Distributed systems face a fundamental trade-off of consistency vs. availability and performance. Strong consistency is easy to understand but is slow, expensive, and is unavailable when the system partitions. Eventual consistency (EC) can be cheaper, faster, and more scalable, but is hard to understand and get correct. This tutorial explores the multiple gradations between strong and eventual consistency. It focuses on understanding EC, from perspectives of the algorithm designer, of the system builder, and the application programmer. It will include formal definitions of correctness, study of lower bounds, and implementation recipes and tricks.
- Marc Shapiro, Inria & Université Pierre et Marie Curie-LIP6 (Paris, France), lip6.fr/Marc.Shapiro/.

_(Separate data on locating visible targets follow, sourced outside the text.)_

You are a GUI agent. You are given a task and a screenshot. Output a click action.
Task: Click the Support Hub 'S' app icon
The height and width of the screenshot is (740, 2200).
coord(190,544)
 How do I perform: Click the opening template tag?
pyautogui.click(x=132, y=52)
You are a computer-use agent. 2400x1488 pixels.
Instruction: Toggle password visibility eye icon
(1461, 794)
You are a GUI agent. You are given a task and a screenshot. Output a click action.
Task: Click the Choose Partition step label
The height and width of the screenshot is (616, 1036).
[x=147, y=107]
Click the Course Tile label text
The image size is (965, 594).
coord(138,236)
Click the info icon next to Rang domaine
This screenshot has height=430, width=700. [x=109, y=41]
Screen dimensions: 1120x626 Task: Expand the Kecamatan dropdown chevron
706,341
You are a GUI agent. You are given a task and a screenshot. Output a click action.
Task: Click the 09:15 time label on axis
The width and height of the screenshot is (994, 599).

- Nuno Preguiça, Departamento de Informática, FCT, Universidade Nova de Lisboa (Portugal), asc.di.fct.unl.pt/~nmp/.
- The consistency problem on the Internet: why replication is needed, and why it's hard.
- Strong vs. Eventual Consistency: CAP, correctness vs. performance.
- Basic mechanisms of EC: replica, local query, distributed update, state-based vs. operation-based, detect and resolve concurrent updates, accumulation of meta-data.
- Distributed resolution: highest timestamp wins, 2P-Set, Operational Transformation.
- Formal definitions: system model, EC, causal consistency, partial-order model.
- CRDTs: sufficient conditions, examples.
- Designing a correct set: basic OR-Set, garbage collection.
- More guarantees: transactions, invariants.
- Available CRDT implementations.